Depuis l’origine de l’association, nous avons été intégrés au groupe FINC94 (Filière Insuffisance Cardiaque du Val de Marne). Ce groupe, devenu aujourd’hui une association est composée, essentiellement de cardiologues et gériatres du Val de Marne mais aussi de Pharmaciens Hospitaliers et d’officine. Son action, menée hors des circuits du grand public, consiste à réfléchir sur l’amélioration de la prise en charge des patients. Pour ce faire, un certain nombre d’invités participent régulièrement aux réunions.

Lors de la dernière réunion, qui s’est déroulée en Visio pour raison de COVID, un point a été fait sur les nouvelles molécules pouvant apporter un plus dans la prise en charge de l’Insuffisance Cardiaque. Cette liste n’est bien entendu pas exhaustive, mais rend compte des avancées les plus récentes.

Le premier traitement dont vous avez entendu parler vient du monde du diabète. Je vous renvoie au communiqué de la HAS :

qui vous donnera toutes les informations nécessaires. Nous ne doutons pas d’une sortie de crise prochaine et de la prise en compte de ces molécules dans l’arsenal thérapeutique dont bénéficie votre cardiologue.

La molécule suivante, ou plutôt le traitement, est le Vericiguat. Le site Cardio-Online de la SFC en donne un description, par la voie du Professeur Hagège, de l’hôpital Européen Georges Pompidou ( HEGP) :

Lien vers Cardioonline-Verciguat

Une autre molécule présentée a été le MAVACAMTEN. Toujours sur le site Cardio-Online de la SFC, vous trouverez une présentation de cette molécule, en cours d’évaluation :

 

Bien qu’ayant permis des avancées dans la prise en charge des patients insuffisant cardiaque, pendant plusieurs années l’arsenal thérapeutique concernant cette pathologie a peu évolué . L’arrivée sur le marché de l’ENTRESTO en 2017, a mis fin à une assez longue léthargie. Les molécules présentées ici ne concernent pas l’ensemble des patients, mais de nombreux laboratoires s’intéressent à l’Insuffisance Cardiaque. Les développements sont en cours d’étude et dès la l’autorisation de leur utilisation par les autorités nous ne manquerons pas de vous en informer.

Il y a quelques jours, nous avons demandé à certains d’entre vous s’ils connaissaient la Carence Martiale, correspondant à un déficit de l’organisme en Fer. Les réponses ont établi que cette donnée est inconnue de beaucoup et que le taux en est assez peu mesuré. Comme indiqué lors de notre demande, nous avons eu le lendemain une conférence sur le sujet. Le marqueur de la teneur en fer de l’organismes est la ferritine. On peut associer à la carence en fer certains signes et symptômes comme la pâleur, un essoufflement à l’effort, des étourdissements, ou encore une certaine faiblesse. Dans le cadre de l’insuffisance cardiaque mais aussi dans d’autres pathologies comme les cancers, cette carence en fer apparaît avant l’anémie. Pour la détecter on y associe également le coefficient de saturation de la transferrine qui correspond à la possibilité par l’organisme de fixer le fer (Ferritine).
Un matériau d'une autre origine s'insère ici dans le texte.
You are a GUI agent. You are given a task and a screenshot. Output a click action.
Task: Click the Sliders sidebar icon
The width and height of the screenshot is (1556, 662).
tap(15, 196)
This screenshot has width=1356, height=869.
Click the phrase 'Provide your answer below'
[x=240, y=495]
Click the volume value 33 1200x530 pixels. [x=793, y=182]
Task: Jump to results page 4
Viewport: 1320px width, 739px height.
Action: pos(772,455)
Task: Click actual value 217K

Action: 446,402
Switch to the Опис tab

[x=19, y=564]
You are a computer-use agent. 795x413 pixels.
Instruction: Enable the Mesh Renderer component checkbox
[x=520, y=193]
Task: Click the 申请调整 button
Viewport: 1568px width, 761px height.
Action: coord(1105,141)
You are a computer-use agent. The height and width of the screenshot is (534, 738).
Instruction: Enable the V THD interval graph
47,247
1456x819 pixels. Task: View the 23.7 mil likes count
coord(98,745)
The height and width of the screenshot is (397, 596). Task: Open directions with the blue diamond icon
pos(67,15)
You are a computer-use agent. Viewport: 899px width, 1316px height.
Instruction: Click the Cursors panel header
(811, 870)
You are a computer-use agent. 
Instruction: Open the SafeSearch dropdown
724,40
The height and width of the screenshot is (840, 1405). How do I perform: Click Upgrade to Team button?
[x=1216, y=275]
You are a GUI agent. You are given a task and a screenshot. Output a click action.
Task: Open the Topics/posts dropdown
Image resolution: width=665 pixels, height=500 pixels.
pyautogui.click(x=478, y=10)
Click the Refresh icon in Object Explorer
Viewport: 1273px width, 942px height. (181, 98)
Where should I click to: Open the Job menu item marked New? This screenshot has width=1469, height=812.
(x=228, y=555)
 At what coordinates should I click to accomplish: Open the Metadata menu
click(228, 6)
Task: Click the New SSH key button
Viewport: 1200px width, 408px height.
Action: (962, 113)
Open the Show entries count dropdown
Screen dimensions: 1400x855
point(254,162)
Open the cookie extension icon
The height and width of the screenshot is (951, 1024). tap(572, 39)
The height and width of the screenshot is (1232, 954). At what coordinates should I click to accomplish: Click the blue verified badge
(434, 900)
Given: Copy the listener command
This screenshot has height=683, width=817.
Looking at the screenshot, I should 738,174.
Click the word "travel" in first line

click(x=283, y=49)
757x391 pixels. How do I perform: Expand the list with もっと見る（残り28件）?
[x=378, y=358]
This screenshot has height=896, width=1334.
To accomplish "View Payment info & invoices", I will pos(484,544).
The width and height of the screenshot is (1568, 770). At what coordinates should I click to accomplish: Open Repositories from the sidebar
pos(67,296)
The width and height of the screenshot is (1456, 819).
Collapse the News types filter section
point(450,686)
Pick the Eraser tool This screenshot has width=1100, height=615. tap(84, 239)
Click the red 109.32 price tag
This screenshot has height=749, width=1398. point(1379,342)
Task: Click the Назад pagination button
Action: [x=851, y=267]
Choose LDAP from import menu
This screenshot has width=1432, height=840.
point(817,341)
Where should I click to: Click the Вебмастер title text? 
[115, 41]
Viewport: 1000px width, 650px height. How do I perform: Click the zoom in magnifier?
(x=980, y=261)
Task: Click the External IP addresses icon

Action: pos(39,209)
Cette carence martiale est très souvent impliquée dans les cas d’Insuffisance Cardiaque, principalement les cas les plus lourds et notamment au décours d’un épisode de décompensation aigue ayant conduit à une hospitalisation. La solution initiale était un traitement médicamenteux en fer sous forme orale, qui avait l’inconvénient de n’avoir des effets qu’après des prises prolongées avec des effets secondaires comme la constipation très prégnants. La solution de perfusion intra-veineuse était limitée avant la mise au point du Ferinject, perfusion qui permet d’injecter des quantités de fer importantes par quantité de 1 gramme contre 300 mg auparavant, conduisant à des effets beaucoup plus rapides, sans effets secondaires avérés.

Forts de cette avancée les laboratoires VIFOR, à l’origine de la mise au point de cette technologie, ont décidé de soutenir le projet du Professeur Thibaud Damy, orienté vers le parcours de soin du patient. Tout comme le groupe FINC, dont il fait partie, ce programme « OPTIM’IC », auquel nous nous sommes associés est orienté vers une meilleure prise en charge du patient. La prochaine réunion nationale est prévue au mois de juin, nous vous en ferons un compte rendu aussi fidèle que possible.

On peut conclure de toutes ces avancés que la prise en charge de l’Insuffisance Cardiaque est au cœur des préoccupations actuelles des cardiologues et que le poids des associations permettra une évolution constante et le maintien d’un niveau d’intérêt soutenu, en rapport avec la prévalence des maladies cardio-vasculaires dont l’Insuffisance Cardiaque est une sorte de convergence.